The full scale of the chaos left behind by British forces in Basra was revealed yesterday as the city's police chief described a province in the grip of well-armed militias strong enough to overpower security forces and brutal enough to behead women considered not sufficiently Islamic.
As British forces finally handed over security in Basra province, marking the end of 4½ years of control in southern Iraq, Major General Jalil Khalaf, the new police commander, said the occupation had left him with a situation close to mayhem. "They left me militia, they left me gangsters, and they left me all the troubles in the world," he said in an interview for Guardian Films and ITV.
Khalaf painted a very different picture from that of British officials who, while acknowledging problems in southern Iraq, said yesterday's handover at Basra airbase was timely and appropriate.
Major General Graham Binns, who led British troops into the city in 2003, said the province had "begun to regain its strength". He added: "I came to rid Basra of its enemies and I now formally hand Basra back to its friends."
But in the film, to be broadcast on the Guardian Unlimited website and ITV News, Khalaf lists a catalogue of failings, saying:
· Basra has become so lawless that in the last three months 45 women have been killed for being "immoral" because they were not fully covered or because they may have given birth outside wedlock;
· The British unintentionally rearmed Shia militias by failing to recognise that Iraqi troops were loyal to more than one authority;
· Shia militia are better armed than his men and control Iraq's main port.
In the interview he said the main problem the Iraqi security forces now faced was the struggle to wrest control back from the militia. He appealed for the British to help him do that: "We need the British to help us to watch our borders - both sea and land and we need their intelligence and air support and to keep training the Iraqi police."
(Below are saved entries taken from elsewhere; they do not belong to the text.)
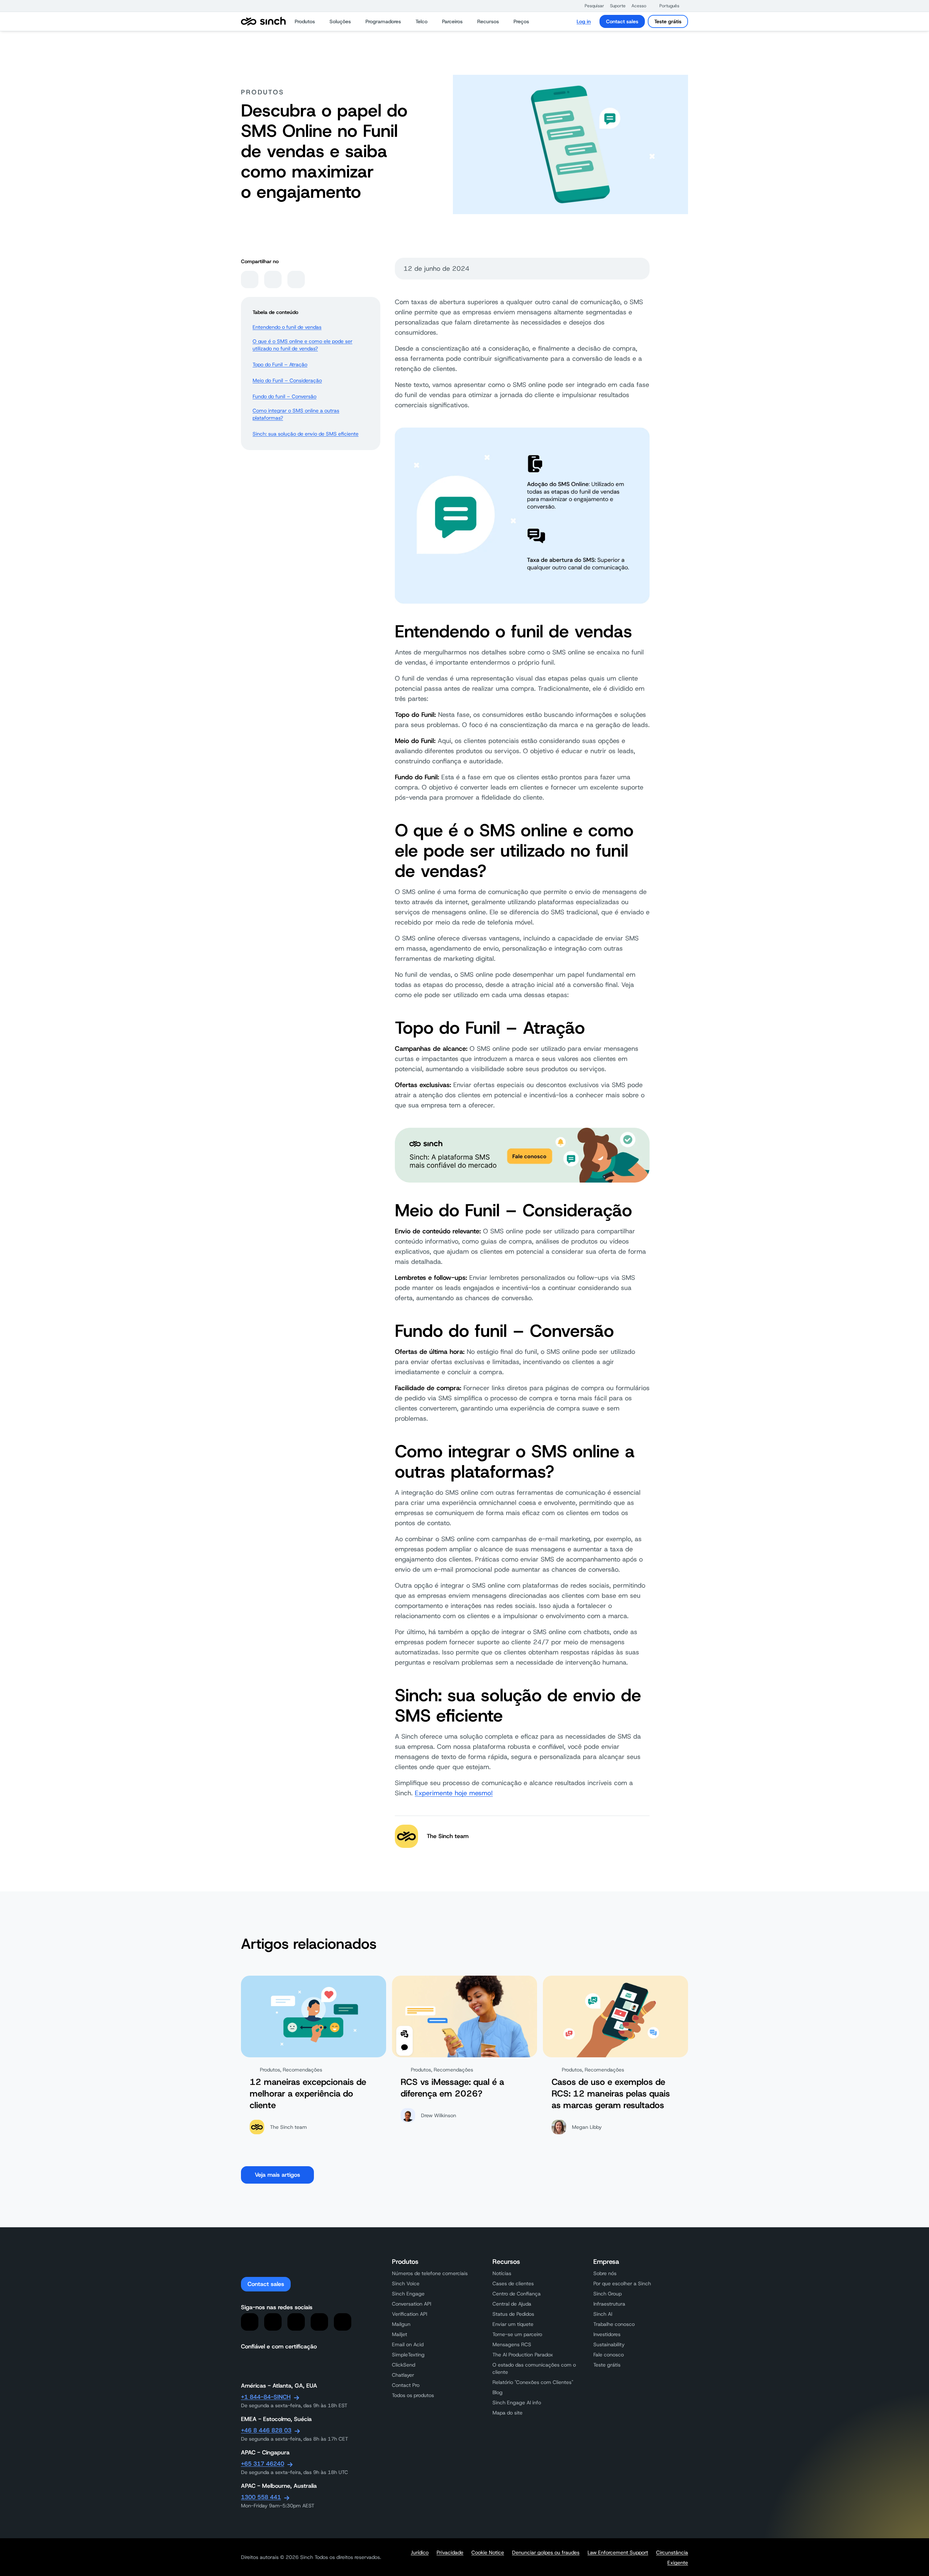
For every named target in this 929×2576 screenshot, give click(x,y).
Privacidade (450, 2552)
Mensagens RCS (511, 2344)
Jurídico (420, 2552)
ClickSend (403, 2364)
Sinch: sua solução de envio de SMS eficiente (306, 433)
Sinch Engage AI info (516, 2402)
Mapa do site (507, 2412)
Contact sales (622, 21)
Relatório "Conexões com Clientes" (532, 2382)
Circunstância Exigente (672, 2557)
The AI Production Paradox (522, 2354)
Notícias (501, 2273)
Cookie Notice (487, 2552)
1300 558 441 (261, 2497)
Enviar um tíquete (512, 2324)
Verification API (409, 2314)
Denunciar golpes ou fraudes (546, 2552)
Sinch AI (602, 2314)
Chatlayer (403, 2375)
David Miliband, the foreign secretary, who attended the handover ceremony, acknowledged that the territory was not "a land of milk and honey" and promised Britain would remain a "committed friend" of Iraq.
But he insisted it was the right time to hand back control. "The key conditions for the transfer of security responsibility to the Iraqi security forces are whether they are up to it: do they have the numbers? Do they have the leadership and training to provide leadership for this province? And the answer to those three questions is yes," he said.
After the handover Des Browne, the defence secretary, praised British forces - 174 of whom have died since the start of the war in March 2003. "Their contribution has been outstanding and their courage inspiring," he said. A scaled-down UK force will remain in a single base at Basra airport, with a small training mission and a rapid reaction team on "overwatch".
Britain now has 4,500 troops in Iraq. The prime minister, Gordon Brown, has said numbers would shrink to 2,500 by mid-2008 though those released may be redeployed to Afghanistan.
Khalaf, who has survived 20 assassination attempts since he became police chief six months ago, said Britain's intentions had been good but misguided. "I don't think the British meant for this mess to happen. When they disbanded the Iraqi police and military after Saddam fell the people they put in their place were not loyal to the Iraqi government. The British trained and armed these people in the extremist groups and now we are faced with a situation where these police are loyal to their parties not their country."
He said the most shocking aspect of the breakdown of law and order in Basra was the murder of women for being unIslamic. "They are being killed because they are accused of behaving in an immoral way. When they kill them they put underwear and indecent clothes on them."
In his office Khalaf showed the Guardian a computer holding the files of 48 unidentified women. "Some of them have even been killed with their children because their killer says that they come out of an adulterous relationship," he said.
Vince Cable, the acting Lib Dem leader, called for a timetable to bring all British troops home from Iraq, adding: "If we are handing power back to the Iraqis, why are 4,500 British troops needed for what is essentially a training mission?"